To address the limitations of insufficient attention to the user's search intent and lack of search support, we aim to develop a conversational retrieval system in the domain of bibliographic metadata. This conversational search system assists users in achieving their search intent through a natural language dialog. It should be possible not only to find experts, but also to search for bibliographic metadata with the help of the system without prior knowledge.
In this work, we aim to answer the research question: How beneficial is a conversational information retrieval system for searching bibliographic data? To address the research question, our contribution is threefold. First, we present an architecture for such a conversational information retrieval system for bibliographic metadata. Second, we will implement all the components of this system and evaluate our system by comparing it to existing bibliographic data search engines in terms of effectiveness, efficiency, and user satisfaction. Third, we will create and publish a dataset consisting of user queries that we will use to train our system.

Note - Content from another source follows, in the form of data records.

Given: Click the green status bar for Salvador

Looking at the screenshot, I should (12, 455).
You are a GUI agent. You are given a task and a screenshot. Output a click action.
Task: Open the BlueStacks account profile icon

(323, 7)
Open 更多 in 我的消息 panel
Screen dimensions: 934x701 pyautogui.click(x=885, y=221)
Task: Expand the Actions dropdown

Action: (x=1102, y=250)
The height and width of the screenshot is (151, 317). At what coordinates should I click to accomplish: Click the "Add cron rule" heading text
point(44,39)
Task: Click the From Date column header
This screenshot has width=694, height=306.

The architecture we propose consists of five main components: i) user intent classification, ii) a keyword extractor, iii) a search module, iv) a conversational module and v) the conversation history.

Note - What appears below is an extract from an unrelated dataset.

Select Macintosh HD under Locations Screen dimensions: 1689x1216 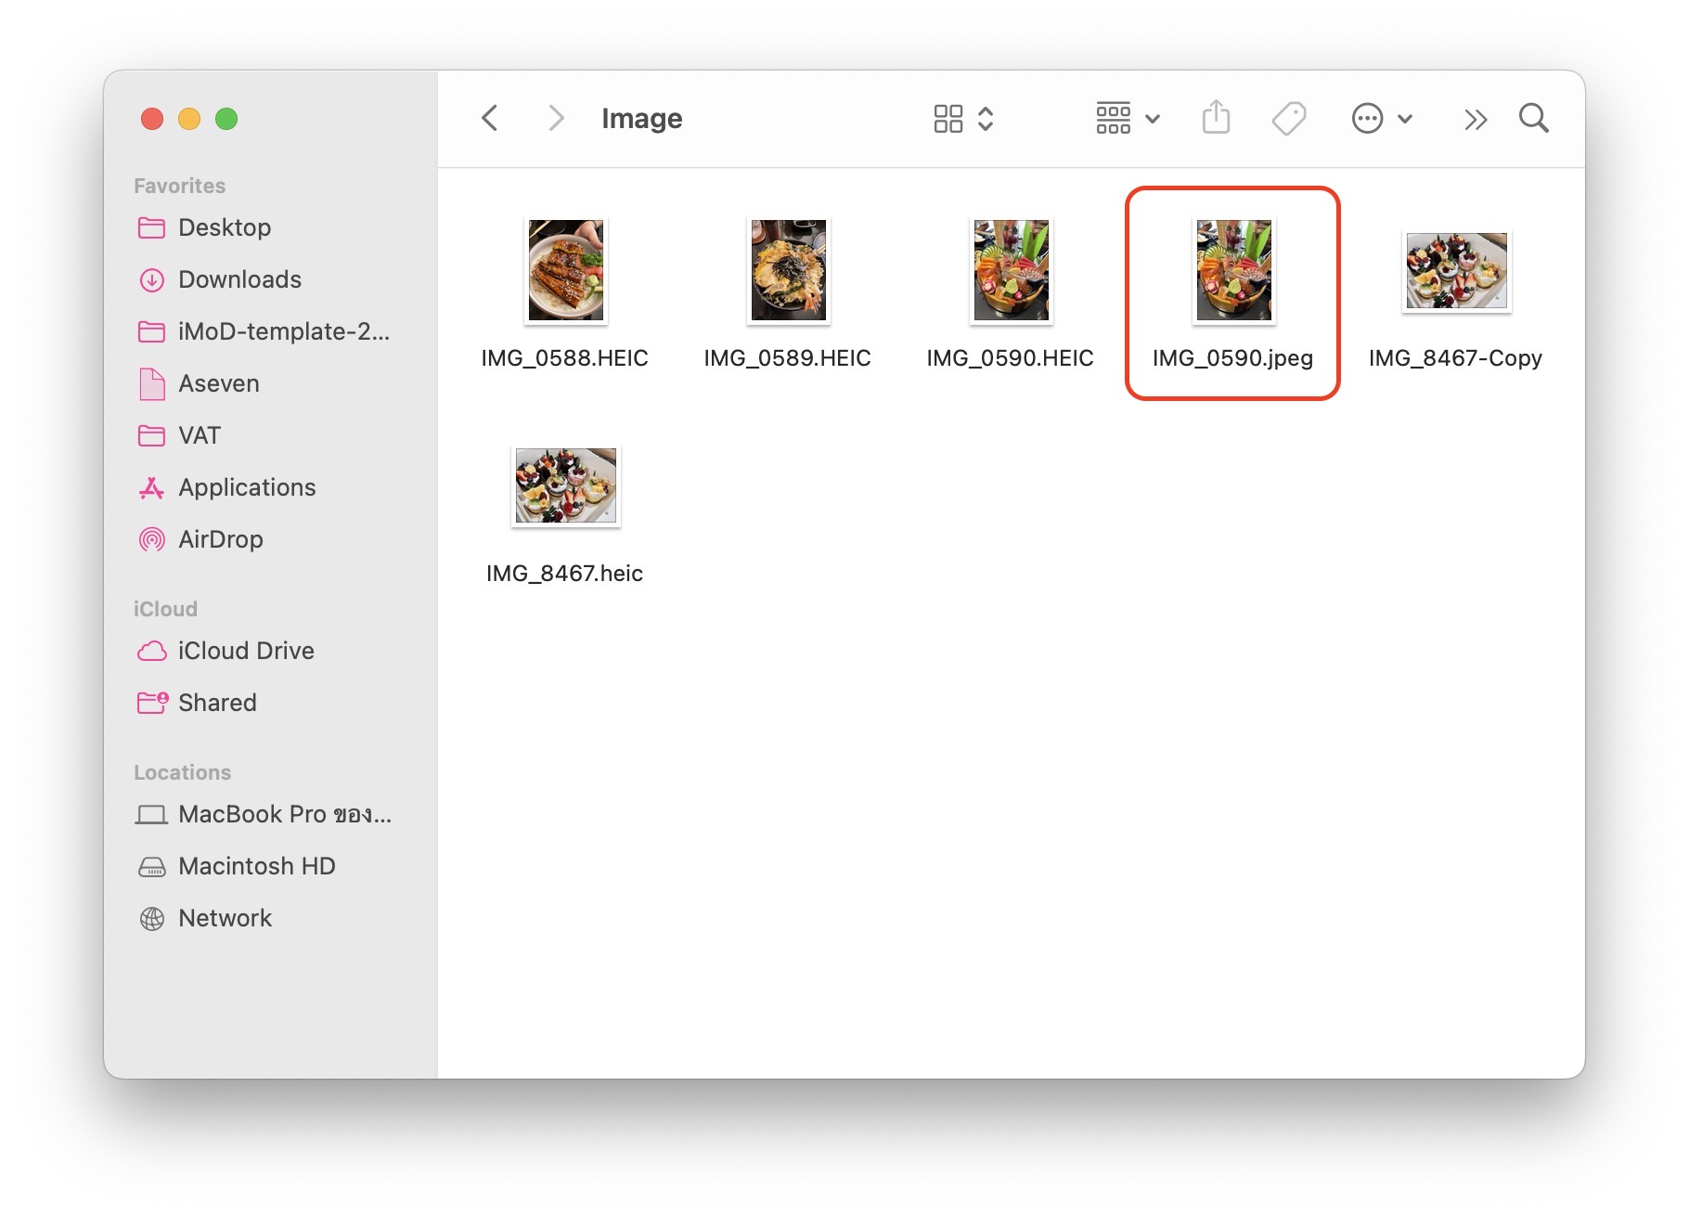(256, 866)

i) The task of user intent classification is to determine the goal the user wants to achieve with their search query. The user intent classification consists of a set of corresponding user intent classifiers, each of which is responsible for one intent. If no classifier can match the user's query to their intent, or multiple classifiers conclude that the query matches their intents, the system asks the user to specify the query accordingly. ii) If the intent is correctly determined, a keyword extractor extracts the actual search term from the query. iii) After the intent and the search term have been determined, the actual search takes place in the search module. The user's query could be reformulated into a SchenQL query (Kreutz et al.[1] and sent to the database. iv) In the conversational module, the results are converted into a natural language response and the user is given suggestions for further queries related to the previous ones. v) The conversation history stores the user's queries and the system's responses, both to consider the entire session when determining intent and to improve the system's components. For example, new question formulations could improve the accuracy of the user intent classifiers as well as reveal what new intents a user of such a conversational search system might have that have not yet been implemented.

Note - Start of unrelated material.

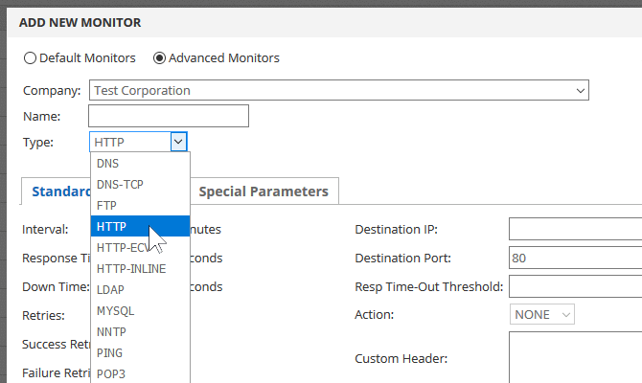This screenshot has height=383, width=642.
Task: Click the Custom Header text area
Action: coord(575,357)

In first experiments, we defined four user intents and already evaluated the user intent classification. The four user intents are: (1) searching for persons/authors/experts on a topic, (2) searching for publications by author name, (3) searching for publications on a topic and (4) searching for similar topics of a topic. Our classifiers achieved an accuracy of 0.998 in correctly determining user intent.
In the future, we not only want to evaluate the individual components of a conversational information retrieval system for bibliographic data, but also want to work out the advantages and disadvantages of the conversational information retrieval system for bibliographic data, in comparison to already existing systems that do not support the user in their search process via natural language conversations.